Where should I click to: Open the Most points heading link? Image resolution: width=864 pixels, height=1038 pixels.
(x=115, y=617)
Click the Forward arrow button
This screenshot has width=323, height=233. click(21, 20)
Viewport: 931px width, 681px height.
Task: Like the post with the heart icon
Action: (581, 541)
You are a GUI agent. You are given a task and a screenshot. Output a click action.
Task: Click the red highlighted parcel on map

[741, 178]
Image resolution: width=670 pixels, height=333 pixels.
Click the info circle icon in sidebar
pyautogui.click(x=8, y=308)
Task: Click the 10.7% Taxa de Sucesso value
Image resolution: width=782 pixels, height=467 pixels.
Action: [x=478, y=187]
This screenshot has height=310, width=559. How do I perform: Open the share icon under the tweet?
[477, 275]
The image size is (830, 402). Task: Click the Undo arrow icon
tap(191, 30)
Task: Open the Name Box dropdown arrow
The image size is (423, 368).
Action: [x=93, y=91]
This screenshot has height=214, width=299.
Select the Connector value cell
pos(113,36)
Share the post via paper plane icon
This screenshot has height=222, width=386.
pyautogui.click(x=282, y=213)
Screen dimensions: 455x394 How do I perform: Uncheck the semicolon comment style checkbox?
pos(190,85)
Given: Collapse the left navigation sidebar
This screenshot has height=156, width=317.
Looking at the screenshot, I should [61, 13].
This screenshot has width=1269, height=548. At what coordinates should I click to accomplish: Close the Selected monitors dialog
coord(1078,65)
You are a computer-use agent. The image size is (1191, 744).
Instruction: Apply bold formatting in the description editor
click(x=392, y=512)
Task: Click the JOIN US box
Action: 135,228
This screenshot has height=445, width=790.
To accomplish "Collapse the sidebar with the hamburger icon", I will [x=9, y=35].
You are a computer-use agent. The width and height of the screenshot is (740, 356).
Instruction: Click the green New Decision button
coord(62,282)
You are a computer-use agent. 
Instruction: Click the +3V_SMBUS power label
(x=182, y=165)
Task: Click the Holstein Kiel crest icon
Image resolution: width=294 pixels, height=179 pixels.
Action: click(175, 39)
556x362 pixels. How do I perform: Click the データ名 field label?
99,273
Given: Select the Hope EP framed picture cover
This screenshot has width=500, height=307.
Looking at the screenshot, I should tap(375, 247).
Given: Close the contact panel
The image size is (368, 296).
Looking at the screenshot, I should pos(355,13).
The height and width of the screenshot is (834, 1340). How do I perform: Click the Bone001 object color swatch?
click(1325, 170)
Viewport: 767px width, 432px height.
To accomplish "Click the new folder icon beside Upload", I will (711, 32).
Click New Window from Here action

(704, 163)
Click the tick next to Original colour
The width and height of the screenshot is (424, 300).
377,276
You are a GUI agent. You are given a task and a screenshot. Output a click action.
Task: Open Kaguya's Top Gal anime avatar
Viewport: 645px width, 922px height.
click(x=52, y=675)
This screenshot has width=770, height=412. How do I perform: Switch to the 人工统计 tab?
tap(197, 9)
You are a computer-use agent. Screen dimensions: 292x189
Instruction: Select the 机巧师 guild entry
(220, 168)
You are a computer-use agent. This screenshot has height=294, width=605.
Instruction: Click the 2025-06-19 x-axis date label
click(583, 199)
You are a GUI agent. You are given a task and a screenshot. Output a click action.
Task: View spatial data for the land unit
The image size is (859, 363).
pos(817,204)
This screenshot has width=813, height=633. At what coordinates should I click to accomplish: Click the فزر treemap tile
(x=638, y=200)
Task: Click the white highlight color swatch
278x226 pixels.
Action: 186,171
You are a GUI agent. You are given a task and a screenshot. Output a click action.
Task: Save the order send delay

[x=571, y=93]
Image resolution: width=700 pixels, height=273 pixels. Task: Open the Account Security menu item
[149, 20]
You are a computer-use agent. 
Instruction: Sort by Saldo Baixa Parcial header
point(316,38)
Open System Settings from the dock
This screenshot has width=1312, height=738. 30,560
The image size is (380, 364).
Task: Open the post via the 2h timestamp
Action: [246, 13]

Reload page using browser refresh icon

####################

--- Task requirements ---
Make an exact copy of the material above.

--- Answer space ---
Where should I click to: Open the Most points heading link? Image resolution: width=864 pixels, height=1038 pixels.
(x=115, y=617)
Click the Forward arrow button
This screenshot has width=323, height=233. click(21, 20)
Viewport: 931px width, 681px height.
Task: Like the post with the heart icon
Action: (581, 541)
You are a GUI agent. You are given a task and a screenshot. Output a click action.
Task: Click the red highlighted parcel on map

[741, 178]
Image resolution: width=670 pixels, height=333 pixels.
Click the info circle icon in sidebar
pyautogui.click(x=8, y=308)
Task: Click the 10.7% Taxa de Sucesso value
Image resolution: width=782 pixels, height=467 pixels.
Action: [x=478, y=187]
This screenshot has height=310, width=559. How do I perform: Open the share icon under the tweet?
[477, 275]
The image size is (830, 402). Task: Click the Undo arrow icon
tap(191, 30)
Task: Open the Name Box dropdown arrow
The image size is (423, 368).
Action: [x=93, y=91]
This screenshot has height=214, width=299.
Select the Connector value cell
pos(113,36)
Share the post via paper plane icon
This screenshot has height=222, width=386.
pyautogui.click(x=282, y=213)
Screen dimensions: 455x394 How do I perform: Uncheck the semicolon comment style checkbox?
pos(190,85)
Given: Collapse the left navigation sidebar
This screenshot has height=156, width=317.
Looking at the screenshot, I should [61, 13].
This screenshot has width=1269, height=548. At what coordinates should I click to accomplish: Close the Selected monitors dialog
coord(1078,65)
You are a computer-use agent. The image size is (1191, 744).
Instruction: Apply bold formatting in the description editor
click(x=392, y=512)
Task: Click the JOIN US box
Action: 135,228
This screenshot has height=445, width=790.
To accomplish "Collapse the sidebar with the hamburger icon", I will [x=9, y=35].
You are a computer-use agent. The width and height of the screenshot is (740, 356).
Instruction: Click the green New Decision button
coord(62,282)
You are a computer-use agent. 
Instruction: Click the +3V_SMBUS power label
(x=182, y=165)
Task: Click the Holstein Kiel crest icon
Image resolution: width=294 pixels, height=179 pixels.
Action: click(175, 39)
556x362 pixels. How do I perform: Click the データ名 field label?
99,273
Given: Select the Hope EP framed picture cover
This screenshot has width=500, height=307.
Looking at the screenshot, I should tap(375, 247).
Given: Close the contact panel
The image size is (368, 296).
Looking at the screenshot, I should pos(355,13).
The height and width of the screenshot is (834, 1340). How do I perform: Click the Bone001 object color swatch?
click(1325, 170)
Viewport: 767px width, 432px height.
To accomplish "Click the new folder icon beside Upload", I will (711, 32).
Click New Window from Here action

(704, 163)
Click the tick next to Original colour
The width and height of the screenshot is (424, 300).
377,276
You are a GUI agent. You are given a task and a screenshot. Output a click action.
Task: Open Kaguya's Top Gal anime avatar
Viewport: 645px width, 922px height.
click(x=52, y=675)
This screenshot has width=770, height=412. How do I perform: Switch to the 人工统计 tab?
tap(197, 9)
You are a computer-use agent. Screen dimensions: 292x189
Instruction: Select the 机巧师 guild entry
(220, 168)
You are a computer-use agent. This screenshot has height=294, width=605.
Instruction: Click the 2025-06-19 x-axis date label
click(583, 199)
You are a GUI agent. You are given a task and a screenshot. Output a click action.
Task: View spatial data for the land unit
The image size is (859, 363).
pos(817,204)
This screenshot has width=813, height=633. At what coordinates should I click to accomplish: Click the فزر treemap tile
(x=638, y=200)
Task: Click the white highlight color swatch
278x226 pixels.
Action: 186,171
You are a GUI agent. You are given a task and a screenshot. Output a click action.
Task: Save the order send delay

[x=571, y=93]
Image resolution: width=700 pixels, height=273 pixels. Task: Open the Account Security menu item
[149, 20]
You are a computer-use agent. 
Instruction: Sort by Saldo Baixa Parcial header
point(316,38)
Open System Settings from the dock
This screenshot has width=1312, height=738. 30,560
The image size is (380, 364).
Task: Open the post via the 2h timestamp
Action: [246, 13]

Reload page using browser refresh icon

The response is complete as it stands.